Robots Fuel the Last Mile

2 April 2019
delivery robots

Fully autonomous parcel delivery robots take traffic congestion, lack of parking, and delivery failure out of the last mile equation.

The last mile in the logistics chain is often inefficient and complicated due to traffic, a lack of parking, and high delivery failure rates. Enter Malaysian start-up HelloWorld Robotics, with its mission to use robots for making last-mile delivery smarter, cheaper, and faster.

HelloWorld was founded by 27-year old electrical engineer Kennedy Wai. Despite having just celebrated the company’s first birthday, Wai is already in preliminary talks with Malaysian incubator Futurise to test the first prototypes in Cyberjaya in Selangor this year. HelloWorld’s robots are fully-autonomous, delivering packages to safety boxes that are designed and provided for by the company.

The boom in e-commerce means big business for global parcel delivery. The worldwide market for parcel delivery is estimated at US$79 billion, including pick-up, line-haul, and sorting. The last mile accounts for a substantial portion, up to 50% of the value, which makes it a key area of investment and innovation. It’s also the part of the supply chain most fraught with problems. Distribution in urban areas is hampered by congestion, inefficient collection processes, lack of parking, unconsolidated deliveries, and delivery failure when the recipient is not home. Additional complications in southeast Asia include poor road access or lack of formal or identifiable home addresses.
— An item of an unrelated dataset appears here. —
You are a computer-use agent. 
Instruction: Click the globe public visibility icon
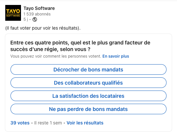[35, 19]
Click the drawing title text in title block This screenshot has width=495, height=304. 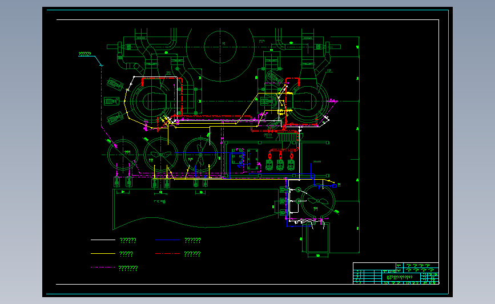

“For now, a lot of other companies are using robots for delivery but they haven’t provided a fully complete delivery service for their customers,” says Wai. “And that’s one of our advantages.” Autonomous robots, he says, can prove highly useful in low density populations where labour costs are high. In the future, drones will also be an effective solution in circumstances where infrastructure and roads are poor. They still face barriers in urban environments due to their weight restrictions and battery life, as well as regulation.

Wai says HelloWorld’s robots, which can deliver within a three to four-kilometre radius at a speed of about 3km per hour, are ideal for gated communities such as school campuses or industrial parks. By delivering to the purpose-made safety boxes, the customer can conveniently collect items in their own time. Designed to be environmentally friendly, HelloWorld’s robots are also combatting air pollution and traffic congestion, which are among the negative effects of e-commerce.

There is a bright future for the use of automation in logistics, say the authors of the McKinsey report Fast forwarding last-mile delivery–implications for the ecosystem, especially for its potential to increase efficiency: “Autonomous delivery vehicles are and will be the dominant technology in this regard, and they have the power to reshuffle the entire industry.”